[[ Data provided open ]]

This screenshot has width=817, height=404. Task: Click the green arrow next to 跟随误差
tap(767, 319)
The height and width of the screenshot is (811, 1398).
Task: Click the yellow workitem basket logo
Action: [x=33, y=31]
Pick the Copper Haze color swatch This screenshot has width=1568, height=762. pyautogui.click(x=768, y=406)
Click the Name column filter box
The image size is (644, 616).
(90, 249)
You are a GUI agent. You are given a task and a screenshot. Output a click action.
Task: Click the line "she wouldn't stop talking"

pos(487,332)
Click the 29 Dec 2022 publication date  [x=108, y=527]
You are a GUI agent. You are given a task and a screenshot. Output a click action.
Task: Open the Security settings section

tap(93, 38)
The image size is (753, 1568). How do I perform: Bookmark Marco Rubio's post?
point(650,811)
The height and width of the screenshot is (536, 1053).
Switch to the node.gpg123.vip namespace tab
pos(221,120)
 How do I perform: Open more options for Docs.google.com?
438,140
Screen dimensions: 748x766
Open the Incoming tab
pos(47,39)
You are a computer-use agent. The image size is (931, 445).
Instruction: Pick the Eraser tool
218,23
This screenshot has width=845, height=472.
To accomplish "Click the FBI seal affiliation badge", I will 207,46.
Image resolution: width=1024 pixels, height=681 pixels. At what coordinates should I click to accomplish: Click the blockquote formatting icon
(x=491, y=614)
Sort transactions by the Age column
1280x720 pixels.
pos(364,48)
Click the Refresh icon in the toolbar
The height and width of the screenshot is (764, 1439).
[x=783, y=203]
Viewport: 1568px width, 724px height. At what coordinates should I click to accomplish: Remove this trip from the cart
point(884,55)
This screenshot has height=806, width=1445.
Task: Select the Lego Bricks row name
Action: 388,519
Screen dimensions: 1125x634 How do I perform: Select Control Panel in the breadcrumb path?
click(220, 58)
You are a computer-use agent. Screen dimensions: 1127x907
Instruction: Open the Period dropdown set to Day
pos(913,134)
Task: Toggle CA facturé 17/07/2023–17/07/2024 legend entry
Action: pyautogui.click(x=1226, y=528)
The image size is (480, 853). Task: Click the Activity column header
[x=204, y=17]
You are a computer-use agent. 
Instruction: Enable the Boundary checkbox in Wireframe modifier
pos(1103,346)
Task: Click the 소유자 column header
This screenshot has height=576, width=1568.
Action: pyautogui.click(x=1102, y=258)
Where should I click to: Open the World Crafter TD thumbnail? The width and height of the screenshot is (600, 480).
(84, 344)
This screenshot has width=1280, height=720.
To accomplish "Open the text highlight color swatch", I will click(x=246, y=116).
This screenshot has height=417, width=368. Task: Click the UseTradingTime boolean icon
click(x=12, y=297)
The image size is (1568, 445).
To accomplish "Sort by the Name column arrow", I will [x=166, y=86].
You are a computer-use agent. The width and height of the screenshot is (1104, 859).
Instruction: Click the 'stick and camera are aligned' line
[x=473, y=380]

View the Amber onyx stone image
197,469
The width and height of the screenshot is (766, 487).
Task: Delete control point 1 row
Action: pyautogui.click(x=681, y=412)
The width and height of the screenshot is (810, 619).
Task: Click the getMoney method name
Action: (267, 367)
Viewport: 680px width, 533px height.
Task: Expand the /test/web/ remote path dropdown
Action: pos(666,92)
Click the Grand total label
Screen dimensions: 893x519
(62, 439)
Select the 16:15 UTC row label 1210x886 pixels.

[[ Data provided closed ]]

Activity:
The whole of the data is to be returned with every line intact.

Task result:
This screenshot has width=817, height=404. Task: Click the green arrow next to 跟随误差
tap(767, 319)
The height and width of the screenshot is (811, 1398).
Task: Click the yellow workitem basket logo
Action: [x=33, y=31]
Pick the Copper Haze color swatch This screenshot has width=1568, height=762. pyautogui.click(x=768, y=406)
Click the Name column filter box
The image size is (644, 616).
(90, 249)
You are a GUI agent. You are given a task and a screenshot. Output a click action.
Task: Click the line "she wouldn't stop talking"

pos(487,332)
Click the 29 Dec 2022 publication date  [x=108, y=527]
You are a GUI agent. You are given a task and a screenshot. Output a click action.
Task: Open the Security settings section

tap(93, 38)
The image size is (753, 1568). How do I perform: Bookmark Marco Rubio's post?
point(650,811)
The height and width of the screenshot is (536, 1053).
Switch to the node.gpg123.vip namespace tab
pos(221,120)
 How do I perform: Open more options for Docs.google.com?
438,140
Screen dimensions: 748x766
Open the Incoming tab
pos(47,39)
You are a computer-use agent. The image size is (931, 445).
Instruction: Pick the Eraser tool
218,23
This screenshot has width=845, height=472.
To accomplish "Click the FBI seal affiliation badge", I will 207,46.
Image resolution: width=1024 pixels, height=681 pixels. At what coordinates should I click to accomplish: Click the blockquote formatting icon
(x=491, y=614)
Sort transactions by the Age column
1280x720 pixels.
pos(364,48)
Click the Refresh icon in the toolbar
The height and width of the screenshot is (764, 1439).
[x=783, y=203]
Viewport: 1568px width, 724px height. At what coordinates should I click to accomplish: Remove this trip from the cart
point(884,55)
This screenshot has height=806, width=1445.
Task: Select the Lego Bricks row name
Action: 388,519
Screen dimensions: 1125x634 How do I perform: Select Control Panel in the breadcrumb path?
click(220, 58)
You are a computer-use agent. Screen dimensions: 1127x907
Instruction: Open the Period dropdown set to Day
pos(913,134)
Task: Toggle CA facturé 17/07/2023–17/07/2024 legend entry
Action: pyautogui.click(x=1226, y=528)
The image size is (480, 853). Task: Click the Activity column header
[x=204, y=17]
You are a computer-use agent. 
Instruction: Enable the Boundary checkbox in Wireframe modifier
pos(1103,346)
Task: Click the 소유자 column header
This screenshot has height=576, width=1568.
Action: pyautogui.click(x=1102, y=258)
Where should I click to: Open the World Crafter TD thumbnail? The width and height of the screenshot is (600, 480).
(84, 344)
This screenshot has width=1280, height=720.
To accomplish "Open the text highlight color swatch", I will click(x=246, y=116).
This screenshot has height=417, width=368. Task: Click the UseTradingTime boolean icon
click(x=12, y=297)
The image size is (1568, 445).
To accomplish "Sort by the Name column arrow", I will [x=166, y=86].
You are a computer-use agent. The width and height of the screenshot is (1104, 859).
Instruction: Click the 'stick and camera are aligned' line
[x=473, y=380]

View the Amber onyx stone image
197,469
The width and height of the screenshot is (766, 487).
Task: Delete control point 1 row
Action: pyautogui.click(x=681, y=412)
The width and height of the screenshot is (810, 619).
Task: Click the getMoney method name
Action: (267, 367)
Viewport: 680px width, 533px height.
Task: Expand the /test/web/ remote path dropdown
Action: pos(666,92)
Click the Grand total label
Screen dimensions: 893x519
(62, 439)
Select the 16:15 UTC row label 1210x886 pixels.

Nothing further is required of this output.